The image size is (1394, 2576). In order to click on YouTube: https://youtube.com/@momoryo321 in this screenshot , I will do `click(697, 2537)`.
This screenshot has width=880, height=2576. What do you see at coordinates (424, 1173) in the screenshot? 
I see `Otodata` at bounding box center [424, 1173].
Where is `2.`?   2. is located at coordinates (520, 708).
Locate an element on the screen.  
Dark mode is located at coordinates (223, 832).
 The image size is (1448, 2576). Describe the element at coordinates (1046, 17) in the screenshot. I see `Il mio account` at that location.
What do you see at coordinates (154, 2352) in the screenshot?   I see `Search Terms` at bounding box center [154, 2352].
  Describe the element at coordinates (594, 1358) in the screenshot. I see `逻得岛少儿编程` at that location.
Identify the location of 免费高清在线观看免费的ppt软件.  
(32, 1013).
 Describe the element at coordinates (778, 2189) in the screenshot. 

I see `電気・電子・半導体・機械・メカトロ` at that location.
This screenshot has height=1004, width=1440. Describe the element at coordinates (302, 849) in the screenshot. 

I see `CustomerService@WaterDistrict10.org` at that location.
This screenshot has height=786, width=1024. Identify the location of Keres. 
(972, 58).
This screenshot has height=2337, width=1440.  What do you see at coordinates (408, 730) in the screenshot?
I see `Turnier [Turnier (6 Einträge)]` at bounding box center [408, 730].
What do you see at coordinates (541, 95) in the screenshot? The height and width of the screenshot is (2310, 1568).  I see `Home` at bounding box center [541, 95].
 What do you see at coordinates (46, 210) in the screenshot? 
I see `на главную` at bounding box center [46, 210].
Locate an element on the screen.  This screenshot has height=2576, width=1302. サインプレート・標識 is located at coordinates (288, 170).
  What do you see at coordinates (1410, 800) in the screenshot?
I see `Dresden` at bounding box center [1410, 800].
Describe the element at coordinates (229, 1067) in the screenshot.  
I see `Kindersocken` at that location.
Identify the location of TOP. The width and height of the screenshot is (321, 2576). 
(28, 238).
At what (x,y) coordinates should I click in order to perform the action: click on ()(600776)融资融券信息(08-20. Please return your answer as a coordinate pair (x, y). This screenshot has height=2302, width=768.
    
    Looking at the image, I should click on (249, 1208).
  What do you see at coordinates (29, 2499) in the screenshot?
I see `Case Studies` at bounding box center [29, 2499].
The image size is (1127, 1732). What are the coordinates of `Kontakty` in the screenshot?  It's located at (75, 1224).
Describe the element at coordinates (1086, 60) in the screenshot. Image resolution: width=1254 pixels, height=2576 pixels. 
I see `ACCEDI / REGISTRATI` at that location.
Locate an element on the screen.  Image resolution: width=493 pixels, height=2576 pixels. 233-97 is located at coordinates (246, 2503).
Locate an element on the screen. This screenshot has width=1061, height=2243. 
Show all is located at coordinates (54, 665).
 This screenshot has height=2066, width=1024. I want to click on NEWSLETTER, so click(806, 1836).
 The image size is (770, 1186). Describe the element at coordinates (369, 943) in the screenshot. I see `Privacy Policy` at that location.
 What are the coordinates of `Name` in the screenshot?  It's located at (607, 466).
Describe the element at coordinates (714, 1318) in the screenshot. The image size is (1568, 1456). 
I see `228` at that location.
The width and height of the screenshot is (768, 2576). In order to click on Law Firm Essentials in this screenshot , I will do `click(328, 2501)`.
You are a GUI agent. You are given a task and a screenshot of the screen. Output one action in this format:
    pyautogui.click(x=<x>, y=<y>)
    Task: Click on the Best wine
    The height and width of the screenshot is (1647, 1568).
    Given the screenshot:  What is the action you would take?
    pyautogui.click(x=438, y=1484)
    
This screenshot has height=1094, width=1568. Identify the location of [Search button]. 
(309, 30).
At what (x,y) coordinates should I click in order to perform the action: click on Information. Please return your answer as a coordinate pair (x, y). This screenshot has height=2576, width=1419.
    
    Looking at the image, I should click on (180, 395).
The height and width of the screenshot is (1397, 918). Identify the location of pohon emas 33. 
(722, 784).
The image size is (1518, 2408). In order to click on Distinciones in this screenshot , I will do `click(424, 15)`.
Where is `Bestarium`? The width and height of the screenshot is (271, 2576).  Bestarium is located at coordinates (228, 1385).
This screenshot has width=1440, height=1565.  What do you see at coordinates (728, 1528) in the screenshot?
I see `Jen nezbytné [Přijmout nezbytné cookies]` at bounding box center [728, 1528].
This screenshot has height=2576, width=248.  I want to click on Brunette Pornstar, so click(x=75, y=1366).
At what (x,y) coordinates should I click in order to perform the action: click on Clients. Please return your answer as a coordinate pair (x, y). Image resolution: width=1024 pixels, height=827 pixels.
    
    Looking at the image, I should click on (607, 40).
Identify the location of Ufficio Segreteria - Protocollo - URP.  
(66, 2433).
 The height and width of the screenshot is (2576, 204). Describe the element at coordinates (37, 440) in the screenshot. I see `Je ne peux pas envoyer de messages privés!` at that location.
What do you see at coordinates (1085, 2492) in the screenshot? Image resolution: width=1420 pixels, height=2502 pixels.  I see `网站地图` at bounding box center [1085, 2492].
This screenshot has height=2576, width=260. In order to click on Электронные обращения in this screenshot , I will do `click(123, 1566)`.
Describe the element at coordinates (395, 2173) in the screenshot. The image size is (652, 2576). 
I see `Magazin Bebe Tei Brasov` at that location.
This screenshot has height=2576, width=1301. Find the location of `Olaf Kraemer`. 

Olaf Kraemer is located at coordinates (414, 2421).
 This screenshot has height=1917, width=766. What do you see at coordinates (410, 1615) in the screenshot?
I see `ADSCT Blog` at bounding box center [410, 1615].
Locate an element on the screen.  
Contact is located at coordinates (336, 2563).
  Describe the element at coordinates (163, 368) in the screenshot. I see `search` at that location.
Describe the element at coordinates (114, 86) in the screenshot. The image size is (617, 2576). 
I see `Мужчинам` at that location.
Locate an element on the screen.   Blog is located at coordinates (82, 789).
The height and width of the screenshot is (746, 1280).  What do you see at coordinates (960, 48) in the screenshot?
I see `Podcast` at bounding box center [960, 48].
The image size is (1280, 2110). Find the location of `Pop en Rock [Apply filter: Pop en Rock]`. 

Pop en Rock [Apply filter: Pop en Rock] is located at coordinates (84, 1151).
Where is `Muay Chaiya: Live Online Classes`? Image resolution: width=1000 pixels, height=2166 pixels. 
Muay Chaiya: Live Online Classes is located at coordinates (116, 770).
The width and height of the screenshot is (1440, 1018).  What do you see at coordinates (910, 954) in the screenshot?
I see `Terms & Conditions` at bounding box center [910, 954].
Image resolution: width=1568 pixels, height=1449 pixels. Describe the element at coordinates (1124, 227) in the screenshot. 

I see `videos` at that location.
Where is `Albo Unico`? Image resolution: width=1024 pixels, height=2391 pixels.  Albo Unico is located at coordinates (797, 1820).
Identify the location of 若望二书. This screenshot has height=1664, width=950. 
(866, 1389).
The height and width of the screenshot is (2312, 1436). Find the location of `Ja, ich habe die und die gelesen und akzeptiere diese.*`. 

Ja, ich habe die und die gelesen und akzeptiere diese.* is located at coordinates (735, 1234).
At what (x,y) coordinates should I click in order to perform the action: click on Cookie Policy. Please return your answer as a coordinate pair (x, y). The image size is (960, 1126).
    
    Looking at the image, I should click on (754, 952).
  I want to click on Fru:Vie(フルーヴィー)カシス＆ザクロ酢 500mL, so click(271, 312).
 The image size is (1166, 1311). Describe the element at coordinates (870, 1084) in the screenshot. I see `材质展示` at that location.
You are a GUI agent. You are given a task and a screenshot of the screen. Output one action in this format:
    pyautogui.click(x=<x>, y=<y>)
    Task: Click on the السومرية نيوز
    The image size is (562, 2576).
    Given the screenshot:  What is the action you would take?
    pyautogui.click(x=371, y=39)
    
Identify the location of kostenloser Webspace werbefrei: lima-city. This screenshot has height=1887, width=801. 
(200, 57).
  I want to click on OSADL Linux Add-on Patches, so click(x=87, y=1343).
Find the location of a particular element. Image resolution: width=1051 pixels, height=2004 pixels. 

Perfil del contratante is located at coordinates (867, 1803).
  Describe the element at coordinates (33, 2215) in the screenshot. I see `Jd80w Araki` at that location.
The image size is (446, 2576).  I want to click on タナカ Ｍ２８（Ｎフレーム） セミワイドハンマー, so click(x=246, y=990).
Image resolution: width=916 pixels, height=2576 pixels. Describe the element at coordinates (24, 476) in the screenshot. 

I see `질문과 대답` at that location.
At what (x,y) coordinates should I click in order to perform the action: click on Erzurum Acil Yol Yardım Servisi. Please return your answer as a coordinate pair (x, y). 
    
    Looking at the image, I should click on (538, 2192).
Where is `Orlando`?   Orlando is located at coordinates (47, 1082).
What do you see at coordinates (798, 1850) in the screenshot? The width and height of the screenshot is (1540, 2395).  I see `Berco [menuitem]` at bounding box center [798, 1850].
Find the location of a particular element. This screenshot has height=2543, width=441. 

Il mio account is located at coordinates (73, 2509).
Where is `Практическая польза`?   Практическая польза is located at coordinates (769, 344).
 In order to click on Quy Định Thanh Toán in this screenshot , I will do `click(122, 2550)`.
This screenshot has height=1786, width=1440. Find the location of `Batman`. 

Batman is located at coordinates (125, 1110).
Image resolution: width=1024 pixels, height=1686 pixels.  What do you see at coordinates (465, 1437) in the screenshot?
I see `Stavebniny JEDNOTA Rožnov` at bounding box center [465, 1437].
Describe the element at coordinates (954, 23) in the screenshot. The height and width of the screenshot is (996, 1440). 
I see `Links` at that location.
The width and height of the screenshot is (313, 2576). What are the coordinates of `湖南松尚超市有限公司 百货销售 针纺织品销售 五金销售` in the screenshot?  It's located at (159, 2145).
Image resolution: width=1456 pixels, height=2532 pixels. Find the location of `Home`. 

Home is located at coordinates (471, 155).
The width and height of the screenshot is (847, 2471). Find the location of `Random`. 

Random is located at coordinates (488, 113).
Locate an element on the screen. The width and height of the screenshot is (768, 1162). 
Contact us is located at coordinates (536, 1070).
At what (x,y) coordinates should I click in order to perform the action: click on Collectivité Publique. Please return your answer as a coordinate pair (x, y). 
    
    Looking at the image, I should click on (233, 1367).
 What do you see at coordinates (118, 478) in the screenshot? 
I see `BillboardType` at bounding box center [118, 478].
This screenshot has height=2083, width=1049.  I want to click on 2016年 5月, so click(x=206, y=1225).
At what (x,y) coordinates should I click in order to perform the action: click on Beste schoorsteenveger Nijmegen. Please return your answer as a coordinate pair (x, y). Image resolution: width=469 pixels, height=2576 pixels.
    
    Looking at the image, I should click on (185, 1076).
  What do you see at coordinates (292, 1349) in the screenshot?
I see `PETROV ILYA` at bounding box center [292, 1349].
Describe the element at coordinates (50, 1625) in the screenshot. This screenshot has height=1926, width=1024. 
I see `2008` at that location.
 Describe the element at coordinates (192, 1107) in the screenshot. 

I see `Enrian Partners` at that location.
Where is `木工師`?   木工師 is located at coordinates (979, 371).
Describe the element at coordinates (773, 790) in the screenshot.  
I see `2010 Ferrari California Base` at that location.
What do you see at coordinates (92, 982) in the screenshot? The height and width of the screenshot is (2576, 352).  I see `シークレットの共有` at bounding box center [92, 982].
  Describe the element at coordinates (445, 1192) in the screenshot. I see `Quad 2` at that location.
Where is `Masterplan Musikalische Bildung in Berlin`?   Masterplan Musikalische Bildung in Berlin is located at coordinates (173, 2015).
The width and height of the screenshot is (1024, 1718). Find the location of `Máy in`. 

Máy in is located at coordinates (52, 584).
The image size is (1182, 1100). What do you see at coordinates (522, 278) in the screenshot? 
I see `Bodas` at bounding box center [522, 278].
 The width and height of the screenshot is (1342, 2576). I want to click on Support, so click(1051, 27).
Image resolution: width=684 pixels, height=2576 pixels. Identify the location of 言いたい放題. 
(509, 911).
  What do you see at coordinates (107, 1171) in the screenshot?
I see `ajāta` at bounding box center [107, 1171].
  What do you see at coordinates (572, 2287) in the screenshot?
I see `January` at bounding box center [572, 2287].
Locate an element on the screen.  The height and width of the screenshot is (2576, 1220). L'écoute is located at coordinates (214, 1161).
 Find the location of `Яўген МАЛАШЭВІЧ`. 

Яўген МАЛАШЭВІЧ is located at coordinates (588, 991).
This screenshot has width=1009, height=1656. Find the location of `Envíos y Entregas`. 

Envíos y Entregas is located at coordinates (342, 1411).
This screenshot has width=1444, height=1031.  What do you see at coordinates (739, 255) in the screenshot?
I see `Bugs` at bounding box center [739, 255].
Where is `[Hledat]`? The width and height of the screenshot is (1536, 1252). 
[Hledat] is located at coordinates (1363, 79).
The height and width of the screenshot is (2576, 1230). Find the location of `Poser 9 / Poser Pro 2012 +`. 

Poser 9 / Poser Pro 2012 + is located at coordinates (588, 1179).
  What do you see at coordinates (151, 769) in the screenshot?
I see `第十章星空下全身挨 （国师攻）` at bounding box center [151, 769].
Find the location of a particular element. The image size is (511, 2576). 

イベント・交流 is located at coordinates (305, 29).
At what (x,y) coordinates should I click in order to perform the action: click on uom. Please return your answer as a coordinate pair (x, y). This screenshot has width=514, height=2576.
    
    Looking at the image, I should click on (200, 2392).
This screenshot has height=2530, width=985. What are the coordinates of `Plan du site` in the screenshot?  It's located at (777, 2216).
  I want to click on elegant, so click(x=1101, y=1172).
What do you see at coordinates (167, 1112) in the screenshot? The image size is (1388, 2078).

▸ WHAT THE EXERCISE ASKS: Can you copy, character for character, the part of the listing above that opens with the line containing "I want to click on OSADL" and closes with the line containing "The image size is (446, 2576)."?

▸ WRITTEN REPLY:
  I want to click on OSADL Linux Add-on Patches, so click(x=87, y=1343).
Find the location of a particular element. Image resolution: width=1051 pixels, height=2004 pixels. 

Perfil del contratante is located at coordinates (867, 1803).
  Describe the element at coordinates (33, 2215) in the screenshot. I see `Jd80w Araki` at that location.
The image size is (446, 2576).  I want to click on タナカ Ｍ２８（Ｎフレーム） セミワイドハンマー, so click(x=246, y=990).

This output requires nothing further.